Content starts

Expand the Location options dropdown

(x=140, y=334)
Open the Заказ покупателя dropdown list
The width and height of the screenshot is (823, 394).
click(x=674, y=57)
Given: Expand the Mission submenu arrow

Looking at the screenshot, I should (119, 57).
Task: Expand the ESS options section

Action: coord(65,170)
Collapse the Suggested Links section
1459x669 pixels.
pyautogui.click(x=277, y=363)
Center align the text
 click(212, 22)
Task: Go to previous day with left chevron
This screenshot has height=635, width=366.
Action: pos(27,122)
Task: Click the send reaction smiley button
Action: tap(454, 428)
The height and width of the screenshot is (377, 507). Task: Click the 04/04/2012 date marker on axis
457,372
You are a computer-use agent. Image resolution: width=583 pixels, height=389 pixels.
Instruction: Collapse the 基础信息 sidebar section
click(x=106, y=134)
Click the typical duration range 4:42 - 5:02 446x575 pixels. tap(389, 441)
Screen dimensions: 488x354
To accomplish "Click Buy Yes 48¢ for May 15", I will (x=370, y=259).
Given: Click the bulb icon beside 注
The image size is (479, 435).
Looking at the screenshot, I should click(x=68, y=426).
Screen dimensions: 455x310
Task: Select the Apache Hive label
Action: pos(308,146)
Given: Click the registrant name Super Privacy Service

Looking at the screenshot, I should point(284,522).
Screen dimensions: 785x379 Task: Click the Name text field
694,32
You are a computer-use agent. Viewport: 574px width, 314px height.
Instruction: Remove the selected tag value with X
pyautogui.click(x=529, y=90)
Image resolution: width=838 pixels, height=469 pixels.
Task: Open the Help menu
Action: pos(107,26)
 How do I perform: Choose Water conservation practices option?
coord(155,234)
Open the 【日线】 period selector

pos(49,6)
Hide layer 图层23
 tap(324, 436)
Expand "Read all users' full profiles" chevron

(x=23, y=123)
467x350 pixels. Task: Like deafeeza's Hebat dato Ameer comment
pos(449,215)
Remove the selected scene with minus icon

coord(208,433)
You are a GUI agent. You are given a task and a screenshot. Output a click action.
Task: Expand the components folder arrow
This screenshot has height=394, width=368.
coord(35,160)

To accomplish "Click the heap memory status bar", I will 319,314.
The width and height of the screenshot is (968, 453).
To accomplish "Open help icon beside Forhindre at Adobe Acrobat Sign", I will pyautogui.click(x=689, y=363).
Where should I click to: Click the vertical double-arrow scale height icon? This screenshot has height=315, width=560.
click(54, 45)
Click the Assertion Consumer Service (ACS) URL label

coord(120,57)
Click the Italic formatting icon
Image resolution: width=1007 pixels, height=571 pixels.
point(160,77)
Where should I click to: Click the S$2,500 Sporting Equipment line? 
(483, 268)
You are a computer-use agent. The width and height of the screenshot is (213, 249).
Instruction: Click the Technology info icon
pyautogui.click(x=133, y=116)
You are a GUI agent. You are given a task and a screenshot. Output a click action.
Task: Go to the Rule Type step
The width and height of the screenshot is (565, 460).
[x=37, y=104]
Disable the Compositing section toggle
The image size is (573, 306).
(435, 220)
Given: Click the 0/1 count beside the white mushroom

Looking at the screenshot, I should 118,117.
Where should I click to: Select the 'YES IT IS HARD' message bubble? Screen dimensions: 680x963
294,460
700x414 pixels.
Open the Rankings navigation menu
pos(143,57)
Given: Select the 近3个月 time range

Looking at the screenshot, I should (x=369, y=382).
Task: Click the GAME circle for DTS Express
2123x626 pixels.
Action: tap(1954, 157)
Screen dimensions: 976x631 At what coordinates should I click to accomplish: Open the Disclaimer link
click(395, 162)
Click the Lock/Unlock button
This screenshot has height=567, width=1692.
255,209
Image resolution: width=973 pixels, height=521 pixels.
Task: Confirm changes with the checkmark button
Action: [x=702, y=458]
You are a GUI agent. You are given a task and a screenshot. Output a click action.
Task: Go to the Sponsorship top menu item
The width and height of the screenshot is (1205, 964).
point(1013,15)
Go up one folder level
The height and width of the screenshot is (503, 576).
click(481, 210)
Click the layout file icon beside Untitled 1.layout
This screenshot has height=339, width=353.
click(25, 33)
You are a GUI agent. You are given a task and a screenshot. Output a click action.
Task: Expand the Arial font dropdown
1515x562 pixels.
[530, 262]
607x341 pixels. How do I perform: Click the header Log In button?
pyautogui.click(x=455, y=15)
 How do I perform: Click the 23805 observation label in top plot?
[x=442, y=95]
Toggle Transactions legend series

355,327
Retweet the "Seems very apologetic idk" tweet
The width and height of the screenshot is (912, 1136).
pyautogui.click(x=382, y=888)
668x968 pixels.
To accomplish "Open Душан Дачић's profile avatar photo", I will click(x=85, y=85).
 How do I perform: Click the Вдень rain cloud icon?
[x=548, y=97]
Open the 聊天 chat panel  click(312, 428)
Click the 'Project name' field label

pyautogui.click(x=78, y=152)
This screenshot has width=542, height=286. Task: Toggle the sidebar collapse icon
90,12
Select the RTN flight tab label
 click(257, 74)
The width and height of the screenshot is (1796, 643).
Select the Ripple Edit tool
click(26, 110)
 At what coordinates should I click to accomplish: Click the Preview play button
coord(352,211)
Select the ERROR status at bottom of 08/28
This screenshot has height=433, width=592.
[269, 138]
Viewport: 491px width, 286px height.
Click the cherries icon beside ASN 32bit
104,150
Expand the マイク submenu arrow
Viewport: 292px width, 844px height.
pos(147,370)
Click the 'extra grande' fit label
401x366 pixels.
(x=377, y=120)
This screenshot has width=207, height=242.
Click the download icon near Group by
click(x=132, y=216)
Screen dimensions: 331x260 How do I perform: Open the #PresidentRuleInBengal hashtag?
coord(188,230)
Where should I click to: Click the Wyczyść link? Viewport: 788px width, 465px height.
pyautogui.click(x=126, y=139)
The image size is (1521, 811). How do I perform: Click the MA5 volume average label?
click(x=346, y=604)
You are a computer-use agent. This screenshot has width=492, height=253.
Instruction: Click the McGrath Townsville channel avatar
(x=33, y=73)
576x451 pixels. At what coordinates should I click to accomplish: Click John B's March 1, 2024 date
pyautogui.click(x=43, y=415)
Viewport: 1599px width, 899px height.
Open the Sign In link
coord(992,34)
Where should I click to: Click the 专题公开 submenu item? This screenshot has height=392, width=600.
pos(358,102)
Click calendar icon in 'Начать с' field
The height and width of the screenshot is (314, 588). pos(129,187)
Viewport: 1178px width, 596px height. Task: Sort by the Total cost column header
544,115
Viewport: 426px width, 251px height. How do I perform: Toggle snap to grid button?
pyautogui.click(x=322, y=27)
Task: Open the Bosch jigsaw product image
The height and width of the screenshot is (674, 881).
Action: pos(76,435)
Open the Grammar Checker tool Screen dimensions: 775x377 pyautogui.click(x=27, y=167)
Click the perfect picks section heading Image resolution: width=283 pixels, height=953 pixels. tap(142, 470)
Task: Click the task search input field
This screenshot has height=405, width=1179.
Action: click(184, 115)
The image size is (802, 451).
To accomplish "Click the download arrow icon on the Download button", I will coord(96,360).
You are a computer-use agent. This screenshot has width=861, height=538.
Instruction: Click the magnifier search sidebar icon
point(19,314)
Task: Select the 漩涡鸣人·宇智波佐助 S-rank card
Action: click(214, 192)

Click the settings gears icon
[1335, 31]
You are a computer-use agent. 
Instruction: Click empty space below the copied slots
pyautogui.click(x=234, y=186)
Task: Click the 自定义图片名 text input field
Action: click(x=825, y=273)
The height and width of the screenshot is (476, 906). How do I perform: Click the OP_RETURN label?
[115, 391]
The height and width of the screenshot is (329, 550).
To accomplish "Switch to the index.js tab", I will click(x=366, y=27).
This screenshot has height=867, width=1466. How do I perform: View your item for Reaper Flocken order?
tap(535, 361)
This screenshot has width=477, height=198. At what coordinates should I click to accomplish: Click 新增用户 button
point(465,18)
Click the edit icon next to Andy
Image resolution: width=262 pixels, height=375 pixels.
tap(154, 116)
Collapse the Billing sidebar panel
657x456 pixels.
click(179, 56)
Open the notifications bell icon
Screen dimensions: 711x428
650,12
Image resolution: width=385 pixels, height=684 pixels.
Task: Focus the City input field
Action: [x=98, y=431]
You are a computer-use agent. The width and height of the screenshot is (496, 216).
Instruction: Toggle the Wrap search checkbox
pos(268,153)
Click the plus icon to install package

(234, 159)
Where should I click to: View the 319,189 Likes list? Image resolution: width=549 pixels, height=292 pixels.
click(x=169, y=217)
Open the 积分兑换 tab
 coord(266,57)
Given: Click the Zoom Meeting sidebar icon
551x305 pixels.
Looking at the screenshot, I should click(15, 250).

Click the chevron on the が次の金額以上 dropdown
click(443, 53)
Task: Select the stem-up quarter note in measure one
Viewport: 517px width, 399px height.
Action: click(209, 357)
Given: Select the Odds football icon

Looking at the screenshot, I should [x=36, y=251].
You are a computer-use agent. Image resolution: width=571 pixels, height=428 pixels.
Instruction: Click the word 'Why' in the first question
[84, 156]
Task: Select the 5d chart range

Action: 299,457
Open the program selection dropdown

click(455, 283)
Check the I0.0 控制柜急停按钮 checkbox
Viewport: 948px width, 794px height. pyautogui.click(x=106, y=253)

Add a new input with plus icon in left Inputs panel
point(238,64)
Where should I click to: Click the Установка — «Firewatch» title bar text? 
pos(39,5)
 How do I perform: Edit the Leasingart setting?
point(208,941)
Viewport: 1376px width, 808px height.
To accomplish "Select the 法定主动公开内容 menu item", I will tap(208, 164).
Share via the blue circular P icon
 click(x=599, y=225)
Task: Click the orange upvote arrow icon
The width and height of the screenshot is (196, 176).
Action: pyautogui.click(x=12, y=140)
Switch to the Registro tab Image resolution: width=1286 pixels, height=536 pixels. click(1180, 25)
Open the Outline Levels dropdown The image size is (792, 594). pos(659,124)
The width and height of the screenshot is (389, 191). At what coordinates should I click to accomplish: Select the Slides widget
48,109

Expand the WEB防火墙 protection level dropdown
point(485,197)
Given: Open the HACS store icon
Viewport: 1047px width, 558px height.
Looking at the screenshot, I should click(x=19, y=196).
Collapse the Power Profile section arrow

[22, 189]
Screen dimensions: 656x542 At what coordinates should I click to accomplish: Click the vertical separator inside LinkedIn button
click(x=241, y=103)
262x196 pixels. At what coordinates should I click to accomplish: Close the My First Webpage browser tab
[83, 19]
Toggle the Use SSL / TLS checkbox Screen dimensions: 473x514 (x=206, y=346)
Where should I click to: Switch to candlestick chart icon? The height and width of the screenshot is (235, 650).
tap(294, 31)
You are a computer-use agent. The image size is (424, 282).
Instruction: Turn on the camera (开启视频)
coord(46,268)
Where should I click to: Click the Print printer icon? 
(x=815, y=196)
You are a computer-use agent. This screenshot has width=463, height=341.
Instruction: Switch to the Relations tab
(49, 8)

Content ends

:: Problem to work on ::
Wherever the string "folder" occurs in the records above, copy that line.

:: Answer section ::
Task: Expand the components folder arrow
Go up one folder level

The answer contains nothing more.